A diferencia del embaucador licenciado calabrês, que actúa como si la existencia del demonio en el alguacil no ofreciera duda alguna, y, por lo mismo, no ofreciera tampoco duda alguna su carácter mentiroso, para el narrador la existencia y veracidad del demonio están en relación dialéctica con la existencia y veracidad del hombre. Tan ciertas son unas como otras y no independientemente ciertas y existentes sino ciertas y existentes gracias a la mentira y no existencia de su contrario, intercambiablemente.

La actitud del narrador es, en realidad, la actitud normal del lector que acepta el enunciado ficticio como tal sin dejar por ello de darse cuenta de su pertinencia respecto de la realidad. Se trata fundamentalmente de la actitud obligada ante un enunciado irónico: enunciado coherente y comprensible que, sin embargo, no es directamente aplicable a la realidad a que refiere, al contexto que hace visible.

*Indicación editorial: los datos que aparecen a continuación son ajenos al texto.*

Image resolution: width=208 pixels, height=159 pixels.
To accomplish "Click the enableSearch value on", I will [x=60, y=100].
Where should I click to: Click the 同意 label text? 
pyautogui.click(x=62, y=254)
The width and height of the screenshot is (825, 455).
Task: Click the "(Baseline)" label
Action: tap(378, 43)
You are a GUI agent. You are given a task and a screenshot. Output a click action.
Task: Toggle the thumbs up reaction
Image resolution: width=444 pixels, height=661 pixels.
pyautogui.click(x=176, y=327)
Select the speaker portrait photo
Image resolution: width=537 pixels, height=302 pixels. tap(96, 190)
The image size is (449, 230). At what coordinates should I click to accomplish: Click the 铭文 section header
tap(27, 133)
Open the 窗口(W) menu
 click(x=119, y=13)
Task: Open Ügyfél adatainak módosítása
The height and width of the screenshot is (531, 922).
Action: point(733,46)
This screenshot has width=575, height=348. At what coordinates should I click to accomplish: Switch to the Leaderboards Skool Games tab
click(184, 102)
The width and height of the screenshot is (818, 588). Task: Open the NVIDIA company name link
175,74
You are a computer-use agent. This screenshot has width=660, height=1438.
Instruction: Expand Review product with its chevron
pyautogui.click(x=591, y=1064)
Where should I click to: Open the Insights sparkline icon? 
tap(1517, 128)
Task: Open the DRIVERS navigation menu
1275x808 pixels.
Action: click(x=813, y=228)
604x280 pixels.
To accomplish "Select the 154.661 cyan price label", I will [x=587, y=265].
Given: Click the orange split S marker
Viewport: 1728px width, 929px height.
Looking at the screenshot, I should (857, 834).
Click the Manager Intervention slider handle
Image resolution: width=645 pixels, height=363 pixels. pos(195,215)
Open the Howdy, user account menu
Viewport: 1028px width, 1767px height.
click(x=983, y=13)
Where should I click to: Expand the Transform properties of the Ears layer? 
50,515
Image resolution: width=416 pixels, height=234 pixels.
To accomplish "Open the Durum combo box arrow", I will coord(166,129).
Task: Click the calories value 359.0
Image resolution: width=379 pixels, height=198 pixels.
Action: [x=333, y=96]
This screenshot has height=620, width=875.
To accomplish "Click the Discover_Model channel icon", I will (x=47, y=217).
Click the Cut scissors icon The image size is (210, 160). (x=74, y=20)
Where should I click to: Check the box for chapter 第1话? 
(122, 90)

Este enunciado irónico no viene a decir lo contrario de lo que dice: viene a insinuar —porque sólo cabe insinuarlo, así, indirectamente —el sentido de la reali- dad a la que refiere: el texto no tiene respecto del contexto por él señalado más que un valor instrumental de ausencia evidente, de inadecuación directa, que hace significante el contexto, pero que no lo describe o reproduce. Al mundo real, sin sentido y mudo, corresponde un texto, irreal y hablador, de cuya conjunción imposible surge el sentido de aquél. Sustitúyase mundo por personajes y texto por espíritu demoníaco y se verá lo ajustadamente que este discurso describe el proceso.

El discurso tiene, pues, un doble carácter de comentario y de modelo de lectura de sí mismo. Ello le da valor de piedra de toque para los demás discursos de la colección en la medida en que sus premisas epistemológicas son iguales: se repiten aquí contradictoria o irónicamente. Es el elemento infernal, el origen no mundano o ficticio de la perspectiva textual sobre el mundo o contexto de los demás sueños, el que resulta puesto en tela de juicio en este discurso. A ello contestaba el otro discurso de la serie, el de El mundo por de dentro, poniendo en entredicho el elemento onírico y desengañante de las demás obras. Y es de advertir la posición equidistante de ambos discursos en la colección: en segundo lugar El alguacil endemoniado, en cuarto lugar El mundo por de dentro; esto es, precedidos y seguidos, ellos que no son sueños, de sueños propiamente dichos. Con la salvedad, quizás, de que el sueño central más que sueño es una revelación divina y providencial que sintetiza la dialéctica de primero contra segundo y cuarto contra quinto, sin abandonar ninguno de los términos en juego. Ambas parejas, inicial y final, además de sus contrastes internos, contrastan con esa visión central de la que son la misma sustancia, invertida. Lo mismo que esta visión es la sustancia ironizada de aquéllos, naturalmente.

En todas estas correspondencias negativas y acerca de todas las posibles tomas de posición a que den lugar, la última palabra es, en todo caso, del lector. Bien que esa palabra no sea nunca exactamente suya sólo, sino la que le obliga a pronunciar la dialéctica del sentido del lenguaje.